Make markets work for the climate
Our consumption-driven market economies are fashioned by demand. In other words, the private sector responds to our choices as consumers. Say, for example, that boycotting plastic results in a 20% drop in sales of one traditionally plastic-packaged soft drink and increases sales of another soda brand bottled in biodegradable plant-based plastic. Surely, the soft drink sector would adjust by switching to the more popular bottle option. This is how the organic food assortments we have in our grocery stores came to life.
Likewise, by purchasing new, climate-friendly, perhaps costly commodities, such as an electric car or rooftop solar-power systems, we can help those industries create economies of scale that will bring prices down.
An added benefit: neighbors and friends witness that alternatives are possible.
Practice what you preach
For those involved in the climate movement, or even those who are just cheering from the sidelines, the nature of one's personal choices affects the credibility of one's arguments for urgent climate action. Observers -- and I have talked with many people about it -- put stock in whether activists, such as green politicos or even lay proponents, practice what they preach.
Recently, a number of Green party politicians in Germany caught a hail of flak for posting on Facebook photos from New Years' holiday jaunts to places as far away South Africa and Chile, which required extensive air travel. Perhaps these politicians were being unfairly picked on -- one of them traveled to South America with his family to visit in-laws -- but the bad press hurts the cause. The Swedish activist Greta Thunberg has taken a stance against climate hypocrisy and now simply doesn't fly.
Inspire instead of judge
One faux paus to avoid is the use of a moralizing tone or air of moral superiority when talking about your environmental choices. Even a whiff of "You should do what I do" can doom the most sincere advocate. Turning the lifestyles experiment into a game of one-upmanship only turns people off.
In the same vein, original and sometimes tough lifestyle choices tend to impress and inspire others when they aren't done for show. If my Berlin office colleague Heinz can give up holidays in the Greek islands in exchange for vacation on the Baltic coast, then so can I. The choice of against-the-grain behavior is a protest in itself. It speaks loudly: "I do not accept the status quo and I'm doing it differently!"
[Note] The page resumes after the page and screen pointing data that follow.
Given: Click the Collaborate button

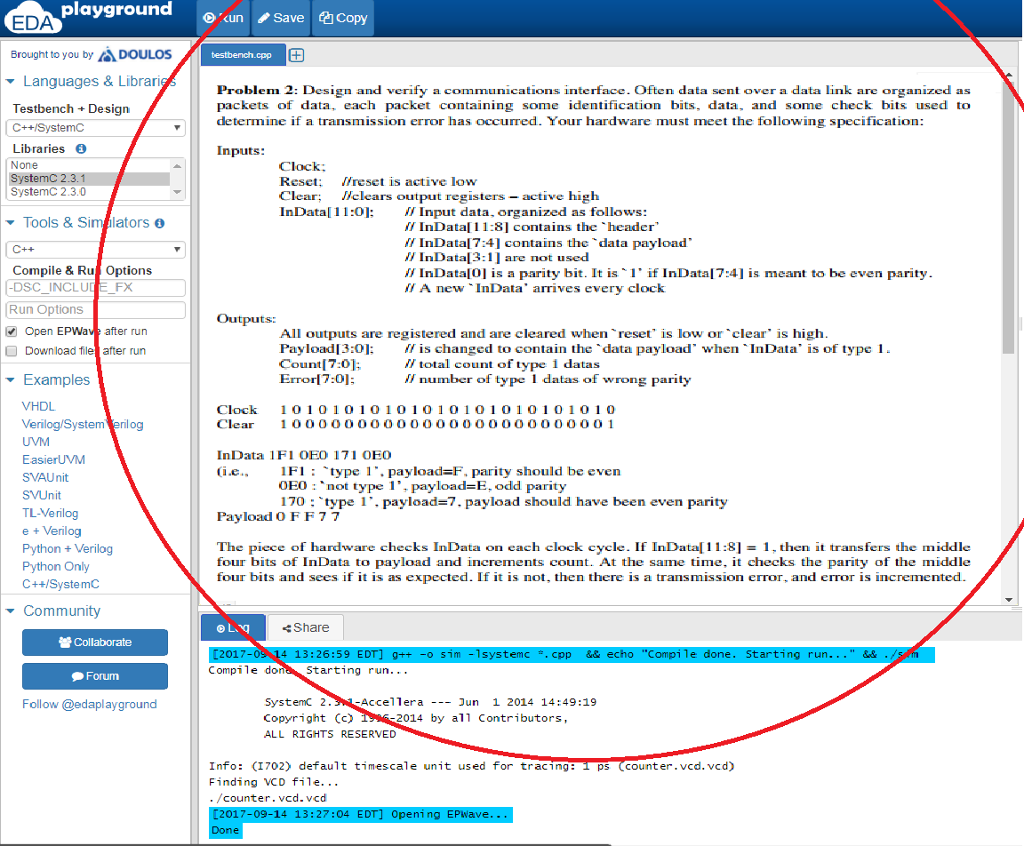Looking at the screenshot, I should 94,642.
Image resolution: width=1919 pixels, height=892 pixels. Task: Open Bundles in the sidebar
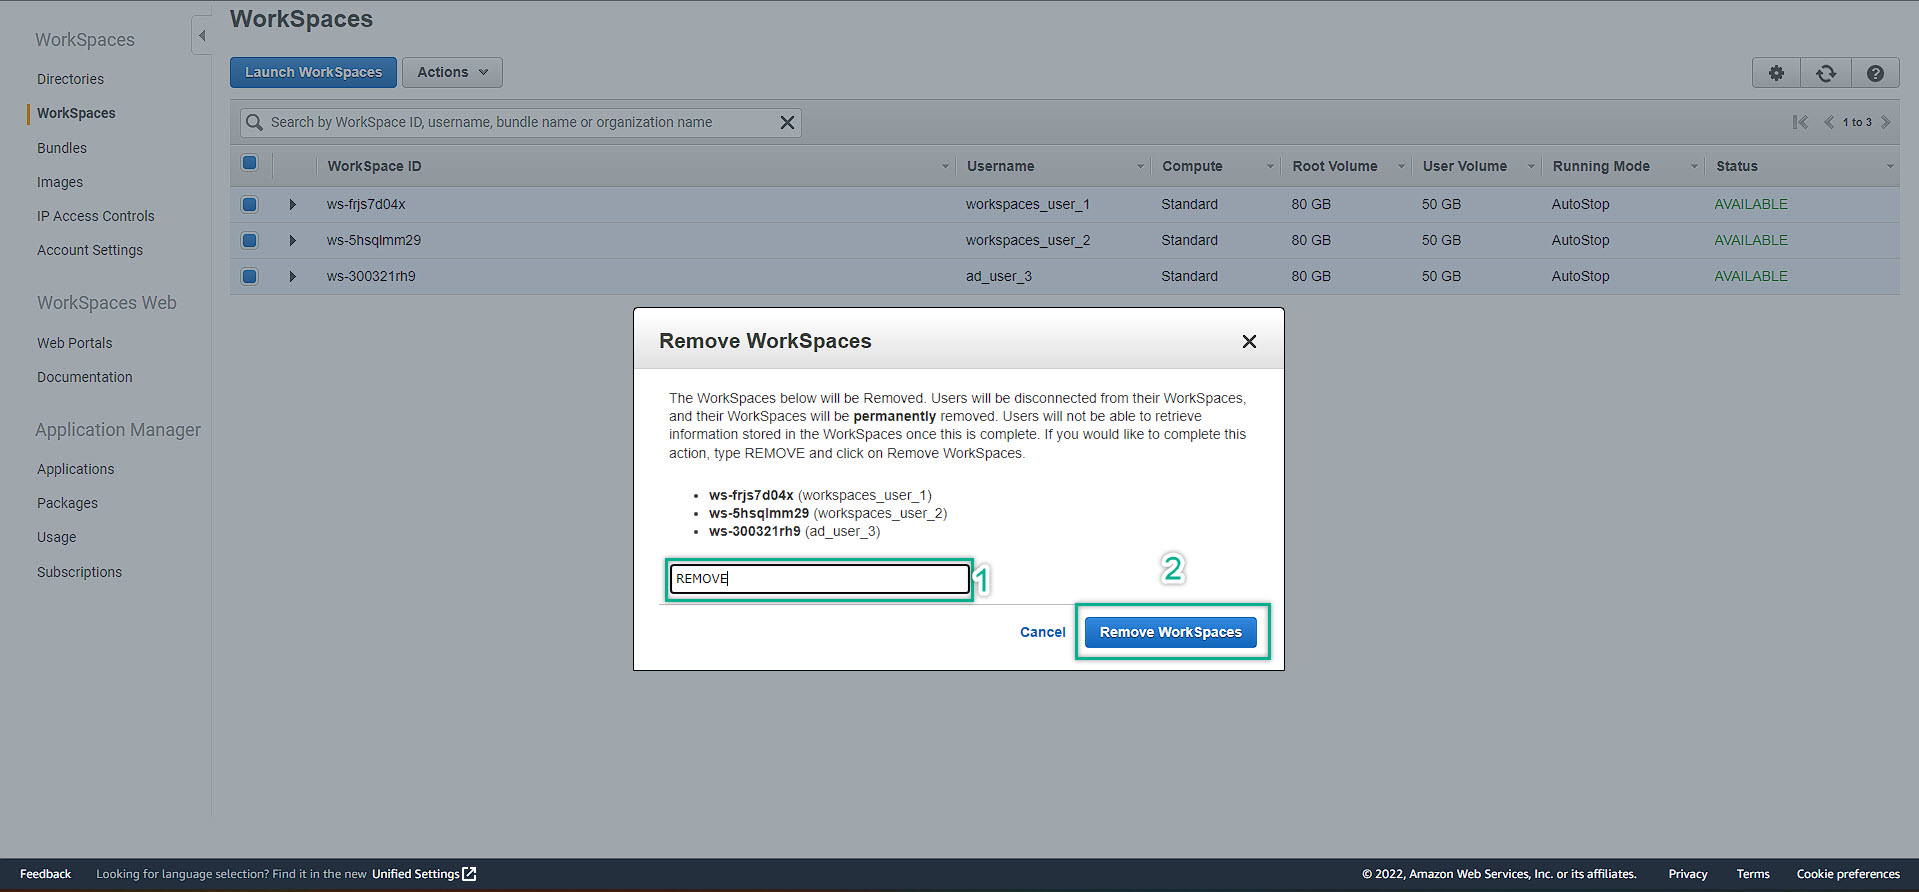click(62, 148)
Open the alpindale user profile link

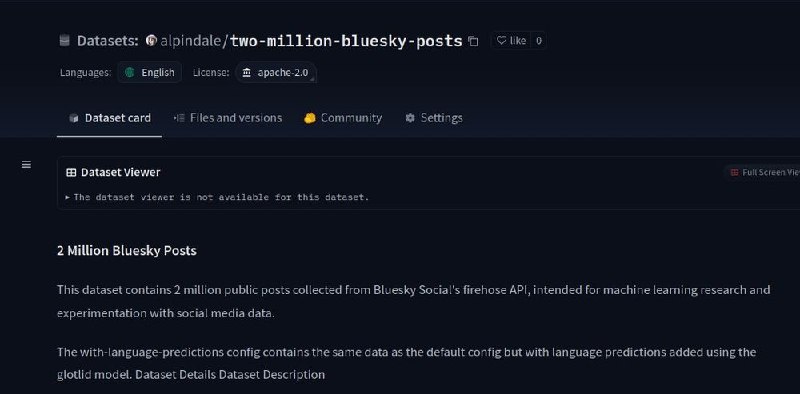tap(191, 40)
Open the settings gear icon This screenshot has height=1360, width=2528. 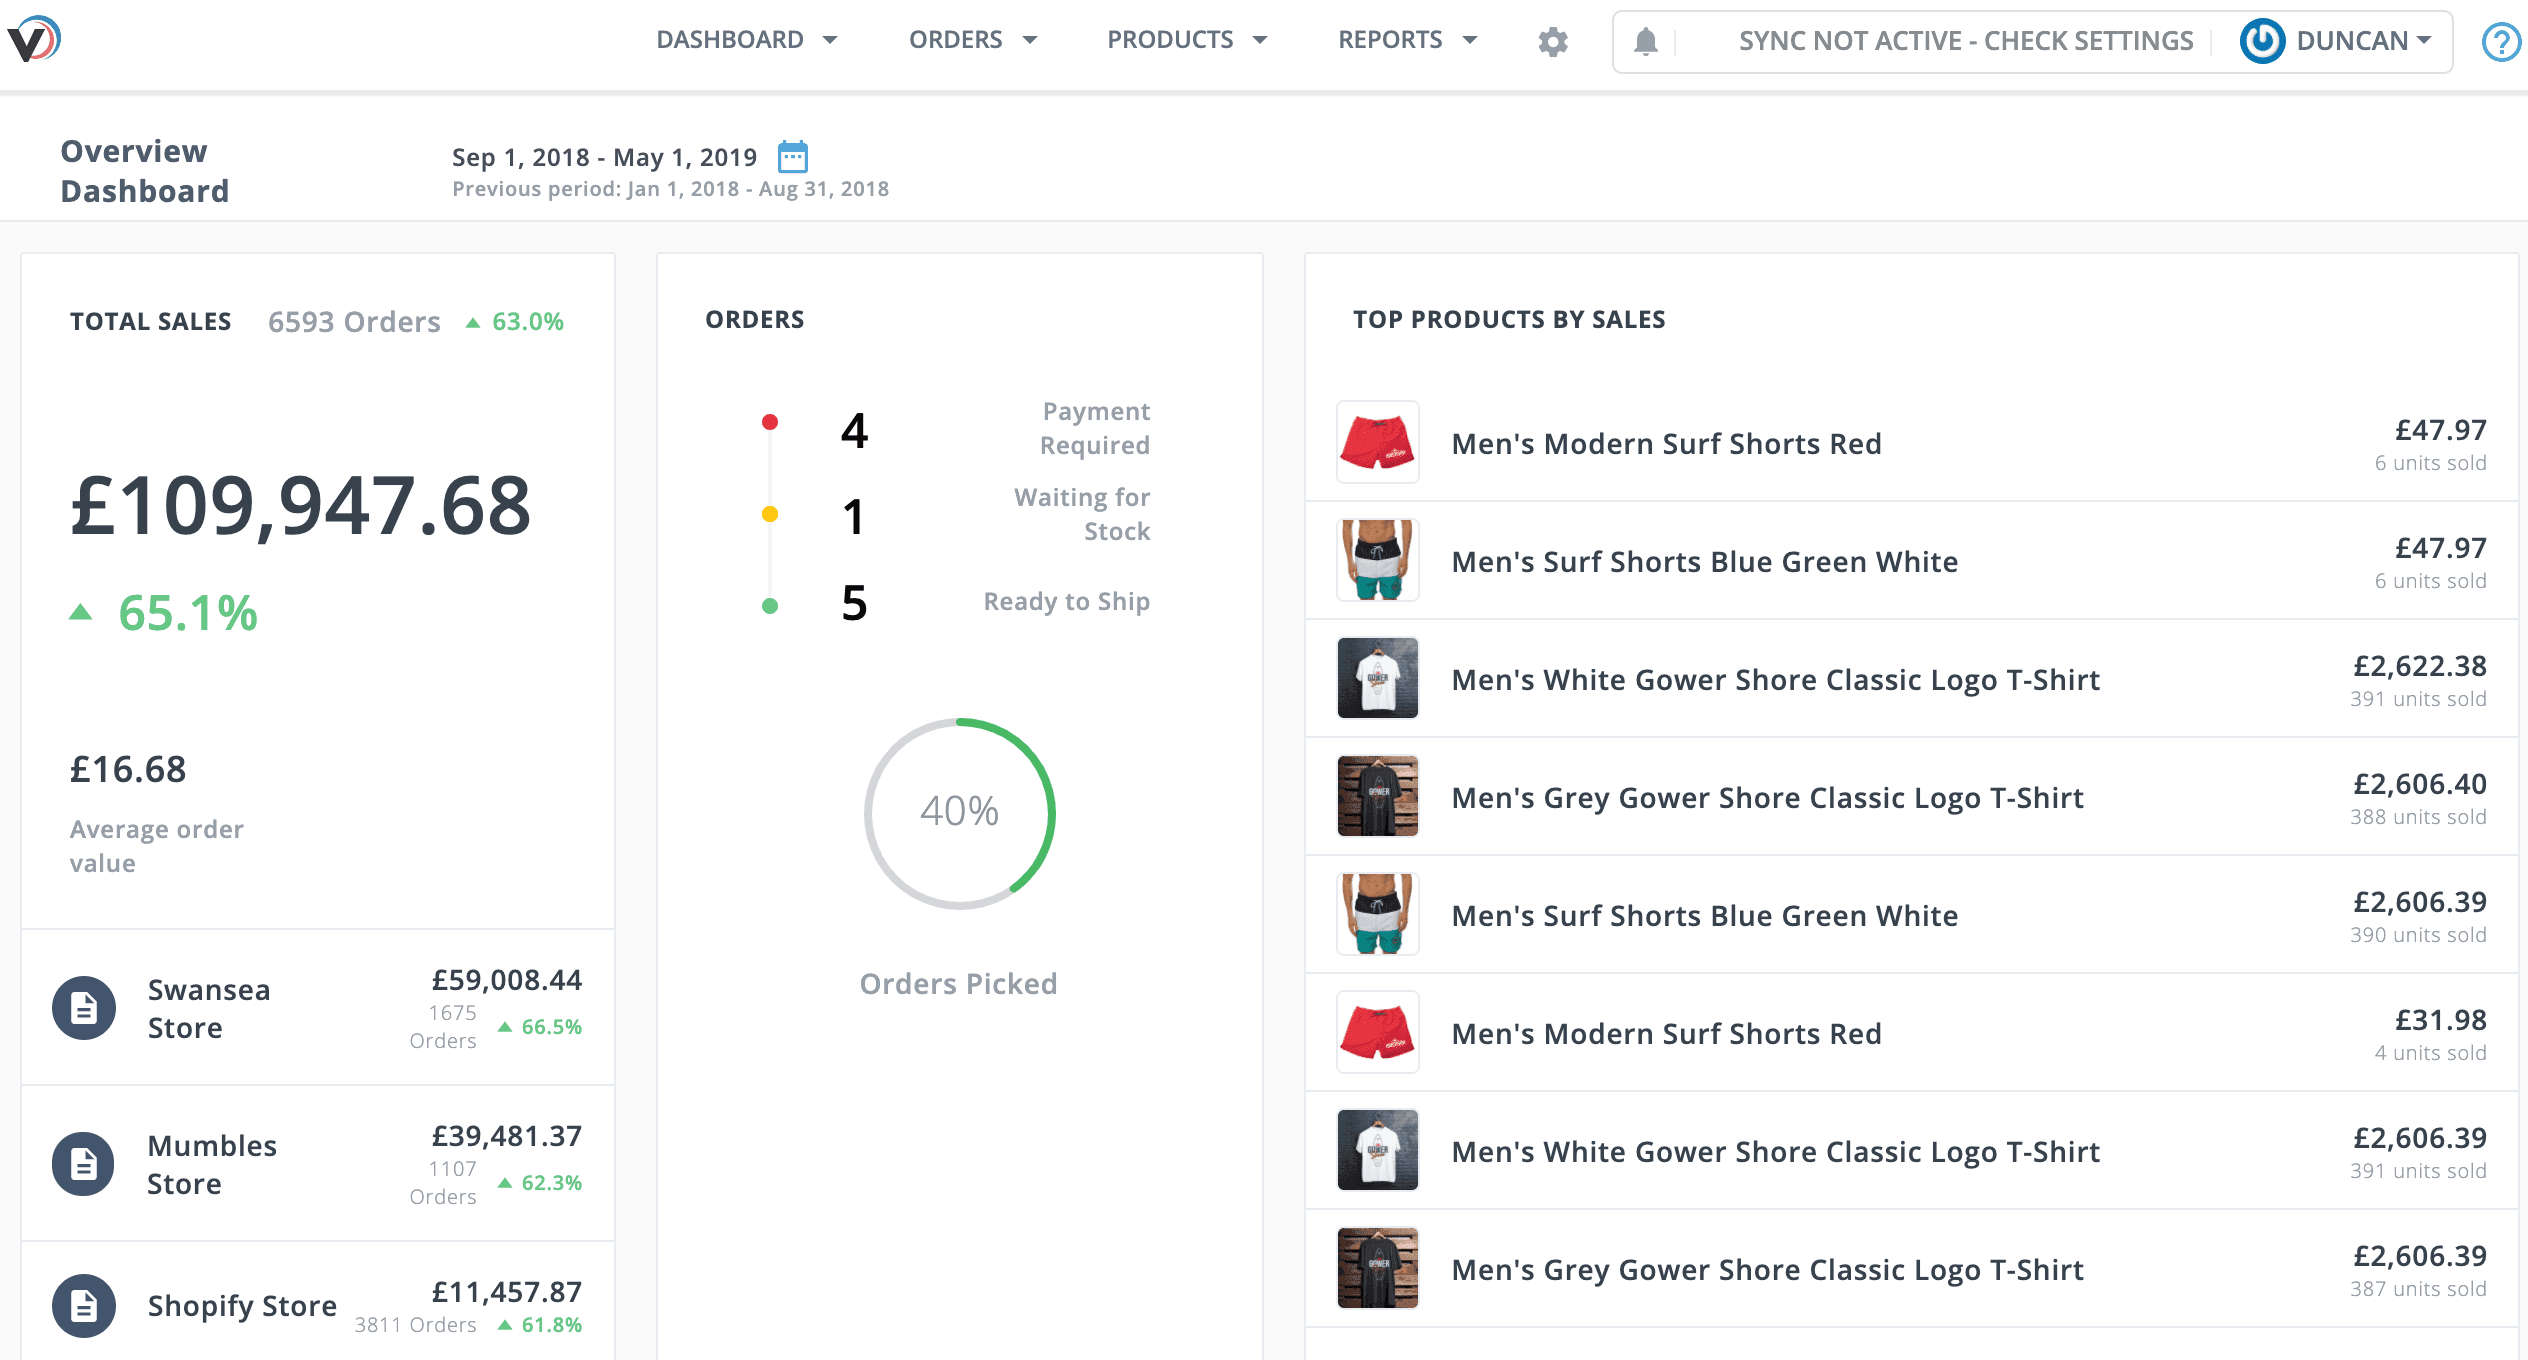point(1552,42)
As historian Timothy Snyder notes in his book, "On Tyranny: Twenty Lessons from the Twentieth Century": "Life is political, not because the world cares about how you feel, but because the world reacts to what you do. The minor choices we make are a kind of vote. ... In the politics of the everyday, our words and gestures, or their absence, count very much."
In the fracas over climate change, the ostensibly rigid boundaries between the personal and the political break down pretty quickly. There's nothing futile about putting your lifestyle choices where your politics are.